Miller e Ball firmano la rimonta Hornets sul campo dei Blazers
Gli Charlotte Hornets completano una delle rimonte più solide della loro stagione, superando i Portland Trail Blazers per 103-101 dopo essere sprofondati fino al -19 nel secondo quarto. Brandon Miller guida la riscossa con 21 punti e 8 rimbalzi, mentre LaMelo Ball – silenzioso per tre quarti – esplode nel finale con 12 dei suoi 14 punti nell’ultimo periodo, firmando la tripla del primo vantaggio Hornets dal secondo minuto di gioco. Charlotte, che tira con il 38.6% dal campo e 14/38 dall’arco, costruisce la rimonta con pazienza, sfruttando il crollo offensivo dei Blazers nell’ultimo quarto (solo 19 punti) e una difesa finalmente compatta nei momenti decisivi.

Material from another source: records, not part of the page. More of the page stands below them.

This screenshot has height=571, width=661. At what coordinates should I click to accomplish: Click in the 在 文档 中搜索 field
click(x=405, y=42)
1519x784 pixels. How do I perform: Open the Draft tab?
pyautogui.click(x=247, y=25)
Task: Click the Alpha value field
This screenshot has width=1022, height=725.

Portland aveva controllato la gara per oltre tre quarti, trascinata dai 24 punti di Jerami Grant e dai 22 di Deni Avdija, oltre ai 14 di Scoot Henderson, protagonista del massimo vantaggio sul 43-24 con una tripla nel secondo periodo. I Blazers chiudono il primo tempo avanti 55-46 e mantengono il controllo fino all’82-78 di fine terzo quarto, ma la loro fluidità offensiva si spegne proprio quando Charlotte alza il ritmo. Kon Knueppel (15 punti, 5 rimbalzi) e Ryan Kalkbrenner (13 punti dalla panchina) danno energia costante, mentre Miles Bridges – nonostante un pessimo 2/13 dal campo – converte quattro liberi pesantissimi negli ultimi 90 secondi, ribaltando l’inerzia e portando gli Hornets sul 99-98.

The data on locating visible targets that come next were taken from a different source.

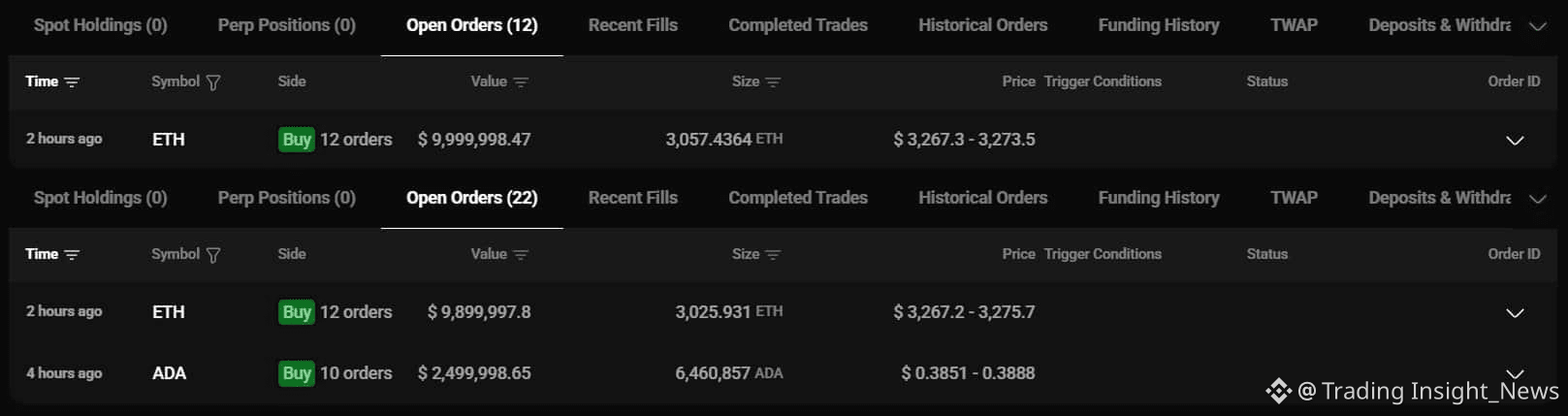Open Completed Trades tab in top panel
The width and height of the screenshot is (1568, 416).
[x=797, y=25]
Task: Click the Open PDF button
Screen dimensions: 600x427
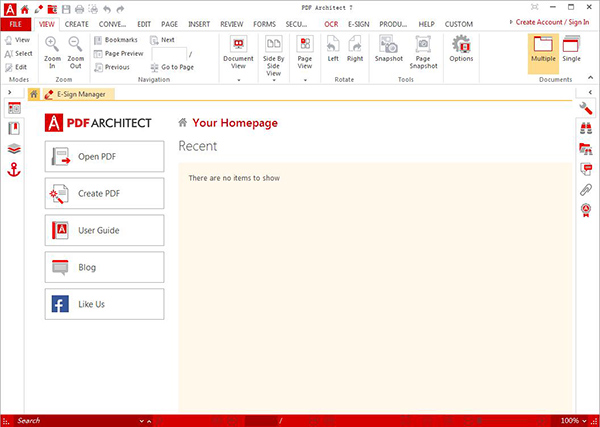Action: [104, 156]
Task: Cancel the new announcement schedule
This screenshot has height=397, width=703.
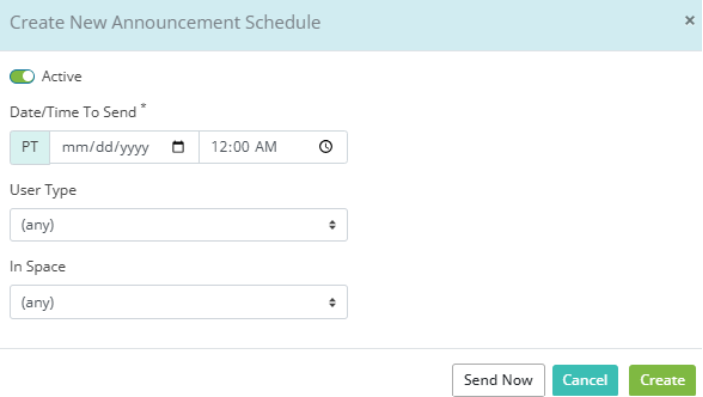Action: (585, 380)
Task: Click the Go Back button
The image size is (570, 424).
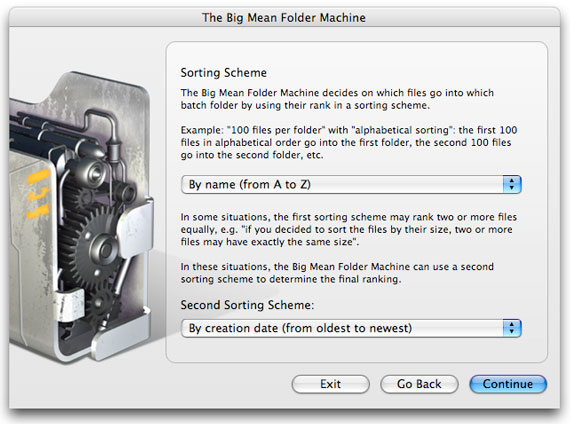Action: [419, 384]
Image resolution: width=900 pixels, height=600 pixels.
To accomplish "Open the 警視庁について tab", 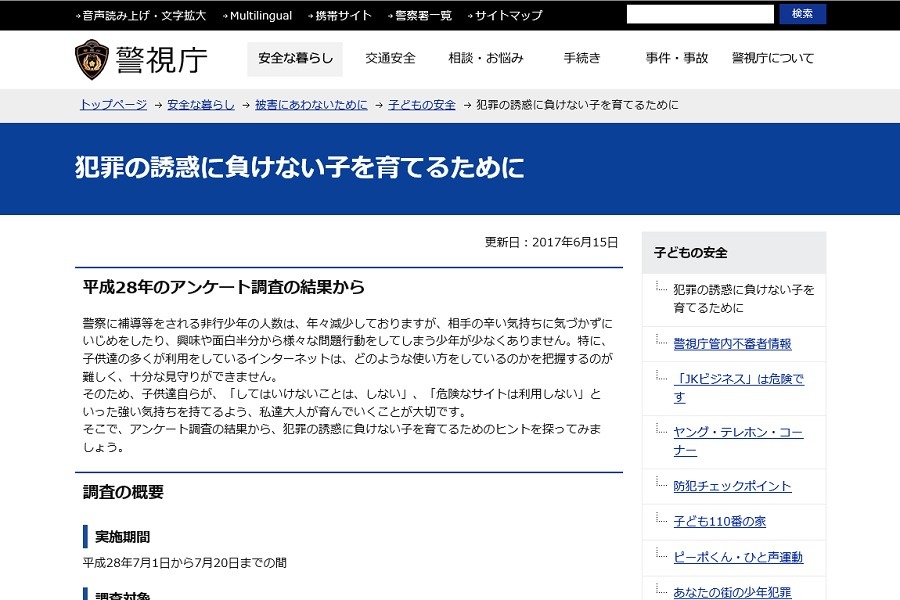I will click(x=775, y=59).
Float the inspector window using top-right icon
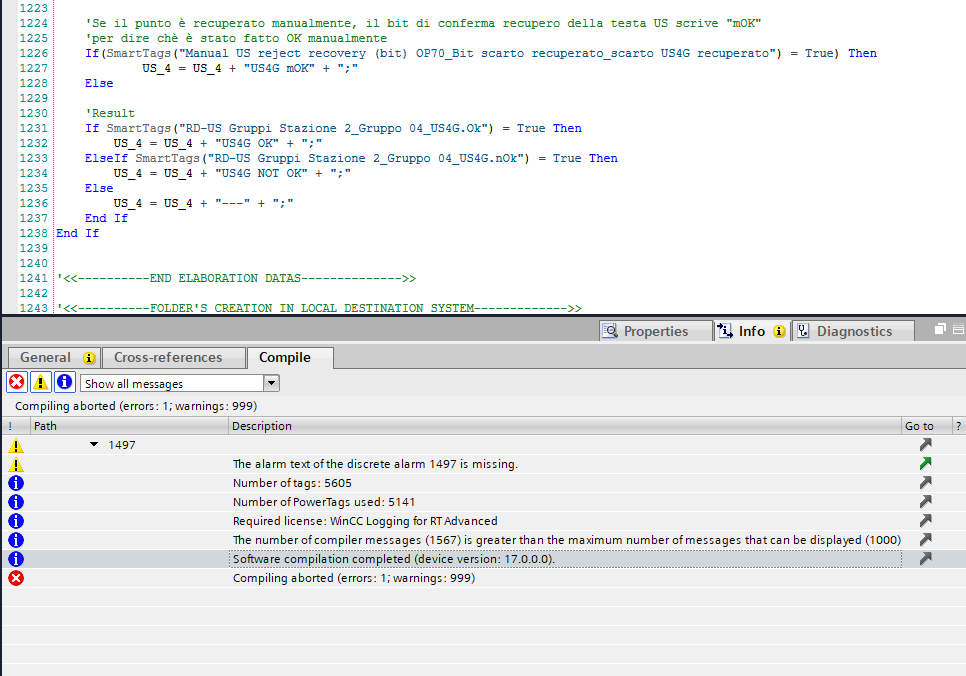 point(940,330)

Il finale è una questione di nervi: Miller sigla due liberi a 3.1 secondi dalla fine per il +4, prima che Henderson renda meno amaro il punteggio con una preghiera da metà campo sulla sirena. Portland paga una serie di errori banali nel quarto periodo e una gestione offensiva troppo intermittente, mentre Charlotte mostra maturità e freddezza, tornando al 50% di vittorie (33-33) e confermando un rendimento esterno straordinario nelle ultime settimane. Il 103-101 finale premia una squadra capace di reagire, di trovare protagonisti diversi e di trasformare un avvio disastroso in un successo prezioso nella corsa alla Eastern Conference.